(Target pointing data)

-- begin --

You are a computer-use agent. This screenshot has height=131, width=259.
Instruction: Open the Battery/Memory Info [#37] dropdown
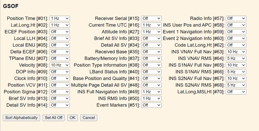(x=151, y=58)
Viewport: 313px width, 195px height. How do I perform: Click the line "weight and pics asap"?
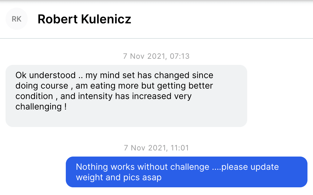tap(119, 177)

-- end --

▶ _Given instruction_: Collect each line of the records above that contains the string "width", and copy those lines in full.

▶ _Task answer_:
You are a computer-use agent. This screenshot has height=131, width=259.
Viewport: 313px width, 195px height. How do I perform: Click the line "weight and pics asap"?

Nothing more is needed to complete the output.